Source text:
Medford Public Schools is a school district located in Medford, Massachusetts. The district has 9 schools in the city serving grades K-12. It is led by Superintendent Dr. Marice Edouard-Vincent. The main office is located at 489 Winthrop Street, within the High School/Vocational-Technical High School building.

Administration
Superintendent: Marice Edouard-Vincent
Assistant Superintendent, Director of Elementary Education/Title 1: Suzanne Galusi
Assistant Superintendent: Peter Cushing
Assistant Superintendent, Director of Finance and Administration: David Murphy

Elementary schools

Brooks Elementary School

Brooks Elementary School is located in the West Medford section of Medford, Massachusetts.  It is named for John Brooks, who was born in Medford, became a Revolutionary War veteran, and was later Governor of Massachusetts from 1816 to 1823.

Former Principals
 1994 - 2012 Michael Simon

Missituk Elementary School

Missituk Elementary School is located in the South Medford section of Medford, Massachusetts.  Since the student population historically has had a large (over fifty percent) portion qualifying for free and reduced lunch, the Missituk School instituted a universal free breakfast program beginning in late 2008.  Initial results included better attendance, fewer trips to the nurse and better student behavior.

Problem set:
1 > Answer these from the text on Medford Public Schools, one line each:
(a) At what address is the district's main office?
(b) Who is Brooks Elementary School named for?
(c) When did the Missituk School begin its universal free breakfast program?
2 > Continue the text on Medford Public Schools from its last sentence.

Raw data:
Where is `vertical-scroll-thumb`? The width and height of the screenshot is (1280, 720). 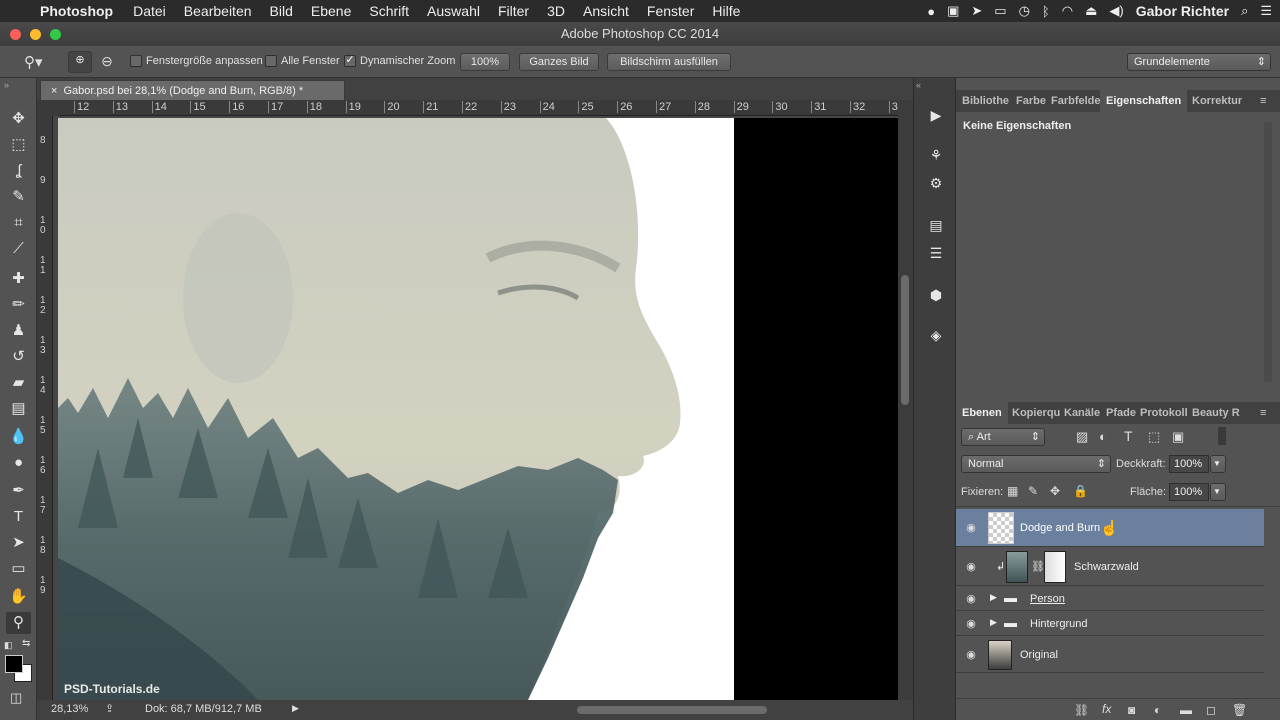
vertical-scroll-thumb is located at coordinates (905, 340).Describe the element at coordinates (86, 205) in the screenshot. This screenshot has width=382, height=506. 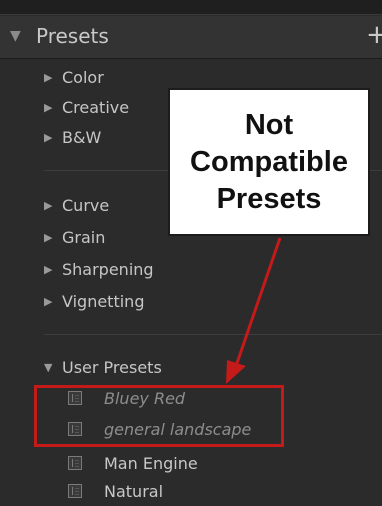
I see `folder-label: Curve` at that location.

Answers for the tasks:
1 >
(a) 489 Winthrop Street
(b) John Brooks
(c) Late 2008

2 >
Former Principals
 1988 - 1992 Mr.Donovon
1992-1994 Mr.Swanson

John J. McGlynn Elementary School

Named after a former mayor of Medford, the John J. McGlynn Elementary School shares a building and campus with the McGlynn Middle School on the eastern bank of the Mystic River, between Medford Square and Wellington Circle.  It is also immediately adjacent to the Andrews Middle School.

Milton Fuller Roberts Elementary School

The Milton Fuller Roberts Elementary School was named after Lt. Milton F. Roberts, a veteran of the Civil War, Spanish–American War, and World War I. Originally a junior high school or middle school, it opened in that capacity in 1928 in the Glenwood neighborhood of north east Medford.  It was converted into an elementary school in September 2003 as part of a series of school renovations across the district.

Secondary schools

Madeleine Dugger Andrews Middle School
Location: 3000 Mystic Valley Parkway, Medford, MA 02155
Coordinates:
Established: September 2000
Principal: Mr. Michael Downs
Assistant Principal: Julia McEwan
Staff: 72.3
Teaching Staff: 50.4
Grades: 6-8
Enrollment: 519 Students (2013-2014)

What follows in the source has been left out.